Rajamangala University of Technology Srivijaya
- Former names: Southern Technic College (Songkhla Campus) Nakhon Si Thammarat School of Agriculture (Nakhon Si Thammarat Campus) Trang Department of Fisheries and Science (Trang Campus)
- Type: Public, RMUT
- Established: January 18, 2005
- President: Prof. Suwat Tanyaros
- Royal conferrer: Maha Chakri Sirindhorn, Princess Royal of Thailand
- Faculty: 14 (11 faculties and 3 colleges)
- Location: Songkhla, Thailand 7°12′05″N 100°36′00″E﻿ / ﻿7.201374°N 100.600079°E
- Campus: 3 (at Songkhla, Nakhon Si Thammarat, Trang);
- Colors: Yellow blue
- Website: www.rmutsv.ac.th

= Rajamangala University of Technology Srivijaya =

Rajamangala University of Technology Srivijaya (abbreviated as RMUTSV; มหาวิทยาลัยเทคโนโลยีราชมงคลศรีวิชัย) was established by the Rajamangala University of Technology Act on 18 January 2005.

==History==
Rajamangala University of Technology Srivijaya is a group university located in the south of Thailand. The main campus in Songkhla opened as the Southern Technic College in 1954 with only 3 departments, while the Nakhon Si Thammarat and Trang campuses were originally the Nakhon Si Thammarat School of Agriculture and the 'Trang Department of Fisheries and Science respectively. Following the National Education Act (B.E. 2542 (1999)) which aimed to decentralize management in education institutes, Rajamangala Institute of Technology amended the law before enacting it as the “Rajamangala University of Technology Act,” which HM the King signed on 8 January 2005.

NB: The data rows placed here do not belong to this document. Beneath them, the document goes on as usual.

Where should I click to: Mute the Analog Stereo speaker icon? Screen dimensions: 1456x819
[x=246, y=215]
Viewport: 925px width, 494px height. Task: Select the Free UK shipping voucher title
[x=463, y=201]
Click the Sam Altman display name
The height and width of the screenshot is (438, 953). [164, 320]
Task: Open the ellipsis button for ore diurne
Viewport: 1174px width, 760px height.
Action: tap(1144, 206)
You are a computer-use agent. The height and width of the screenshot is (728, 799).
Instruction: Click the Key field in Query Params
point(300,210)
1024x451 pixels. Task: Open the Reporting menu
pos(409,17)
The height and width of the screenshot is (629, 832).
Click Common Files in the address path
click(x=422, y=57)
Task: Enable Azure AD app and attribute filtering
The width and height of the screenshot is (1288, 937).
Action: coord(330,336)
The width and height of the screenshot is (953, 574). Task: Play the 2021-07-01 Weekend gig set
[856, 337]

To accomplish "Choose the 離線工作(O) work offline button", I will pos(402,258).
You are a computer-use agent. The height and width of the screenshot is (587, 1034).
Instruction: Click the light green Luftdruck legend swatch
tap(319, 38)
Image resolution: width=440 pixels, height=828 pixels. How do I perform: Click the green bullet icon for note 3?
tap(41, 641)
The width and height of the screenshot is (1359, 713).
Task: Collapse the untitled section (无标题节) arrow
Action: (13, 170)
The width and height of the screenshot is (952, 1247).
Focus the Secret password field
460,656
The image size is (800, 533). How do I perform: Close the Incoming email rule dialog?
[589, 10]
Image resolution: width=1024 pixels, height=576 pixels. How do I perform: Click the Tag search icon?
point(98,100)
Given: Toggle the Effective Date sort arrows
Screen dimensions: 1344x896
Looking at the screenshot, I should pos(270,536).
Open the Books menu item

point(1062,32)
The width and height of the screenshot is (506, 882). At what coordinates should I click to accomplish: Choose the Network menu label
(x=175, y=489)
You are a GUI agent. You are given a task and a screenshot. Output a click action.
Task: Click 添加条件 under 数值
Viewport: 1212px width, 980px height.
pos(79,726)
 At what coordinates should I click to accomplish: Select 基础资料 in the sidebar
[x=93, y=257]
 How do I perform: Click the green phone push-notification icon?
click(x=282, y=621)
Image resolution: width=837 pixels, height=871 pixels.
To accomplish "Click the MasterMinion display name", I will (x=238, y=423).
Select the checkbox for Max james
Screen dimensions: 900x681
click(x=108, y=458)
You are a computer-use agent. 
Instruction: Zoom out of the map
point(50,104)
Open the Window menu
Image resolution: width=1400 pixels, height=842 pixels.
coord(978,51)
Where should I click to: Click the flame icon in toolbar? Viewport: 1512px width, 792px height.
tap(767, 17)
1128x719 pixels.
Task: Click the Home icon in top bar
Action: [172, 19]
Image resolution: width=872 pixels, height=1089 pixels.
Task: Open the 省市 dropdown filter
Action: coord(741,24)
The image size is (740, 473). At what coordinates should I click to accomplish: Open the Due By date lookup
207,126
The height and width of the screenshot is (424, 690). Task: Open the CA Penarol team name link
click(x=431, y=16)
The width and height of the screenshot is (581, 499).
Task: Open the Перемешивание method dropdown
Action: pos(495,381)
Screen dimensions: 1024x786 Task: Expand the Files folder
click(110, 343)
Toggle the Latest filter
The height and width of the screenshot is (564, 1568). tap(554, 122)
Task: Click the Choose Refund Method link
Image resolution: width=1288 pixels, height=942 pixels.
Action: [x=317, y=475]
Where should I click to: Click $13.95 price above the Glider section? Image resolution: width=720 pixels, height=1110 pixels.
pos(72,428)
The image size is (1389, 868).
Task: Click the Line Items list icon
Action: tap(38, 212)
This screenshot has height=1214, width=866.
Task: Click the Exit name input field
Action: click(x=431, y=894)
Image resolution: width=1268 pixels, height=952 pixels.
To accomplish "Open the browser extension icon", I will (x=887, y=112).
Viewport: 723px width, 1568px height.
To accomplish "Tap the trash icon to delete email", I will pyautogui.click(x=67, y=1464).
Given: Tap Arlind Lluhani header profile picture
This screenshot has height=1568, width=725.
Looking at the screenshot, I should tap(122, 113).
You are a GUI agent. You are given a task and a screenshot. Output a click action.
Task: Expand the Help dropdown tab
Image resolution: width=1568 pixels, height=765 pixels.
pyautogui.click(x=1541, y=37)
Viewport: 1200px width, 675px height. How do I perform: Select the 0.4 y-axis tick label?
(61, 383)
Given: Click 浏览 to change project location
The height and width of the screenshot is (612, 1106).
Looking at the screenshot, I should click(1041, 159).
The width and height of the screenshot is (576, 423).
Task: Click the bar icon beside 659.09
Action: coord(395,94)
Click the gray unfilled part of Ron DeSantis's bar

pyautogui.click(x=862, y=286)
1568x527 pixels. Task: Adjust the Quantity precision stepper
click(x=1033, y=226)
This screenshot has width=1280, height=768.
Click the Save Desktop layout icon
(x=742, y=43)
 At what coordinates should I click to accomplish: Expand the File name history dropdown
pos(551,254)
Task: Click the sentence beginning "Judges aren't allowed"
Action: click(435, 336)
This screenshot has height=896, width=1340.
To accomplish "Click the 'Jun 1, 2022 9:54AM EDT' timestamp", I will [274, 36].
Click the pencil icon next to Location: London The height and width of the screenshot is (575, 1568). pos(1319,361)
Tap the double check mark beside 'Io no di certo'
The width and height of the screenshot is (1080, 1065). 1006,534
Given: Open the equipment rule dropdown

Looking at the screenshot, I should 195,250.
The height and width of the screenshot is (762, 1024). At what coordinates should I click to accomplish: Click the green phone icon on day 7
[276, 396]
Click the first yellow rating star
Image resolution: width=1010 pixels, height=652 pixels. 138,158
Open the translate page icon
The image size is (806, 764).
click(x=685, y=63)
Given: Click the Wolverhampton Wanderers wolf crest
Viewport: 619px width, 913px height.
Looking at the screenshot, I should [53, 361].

The law came into effect on 19 January 2005, combining all campuses nationwide into nine Rajamangala Universities of Technology:
- RMUT Thanyaburi,
- RMUT Krungthep,
- RMUT Tawan-ok,
- RMUT Phra Nakhon,
- RMUT Rattanakosin,
- RMUT Lanna,
- RMUTSV Srivijaya,
- RMUT Suvarnabhumi,
- RMUT Isan.

The nine universities offer advanced vocational training at undergraduate, graduate and Ph.D. levels. All nine RMUT are under the supervision of the Office of Commission on Higher Education (OCHE), Ministry of Education.

==Campus==
RMUTSV is composed of three provincial areas including five campuses:
- Songkhla
- Nakhonsithammarat (Thung Yai) Campus
- Nakhonsithammarat (Sai Yai) Campus
- Nakhonsithammarat (Khanom) Campus
- Trang Campus

RMUTSV offers education at the graduate level in ten faculties and three colleges in Agriculture, Agro-industry, Architecture, Business Administration, Engineering, Liberal Arts, Management Technology Science and Technology, Science and Fisheries and Technology, and Veterinary Medicine and College of Hospitality and Tourism, College of Industrial Technology and Management and Rattaphum College.

RMUTSV has 15,000 students. There are 4,000-5,000 enrollment students each year.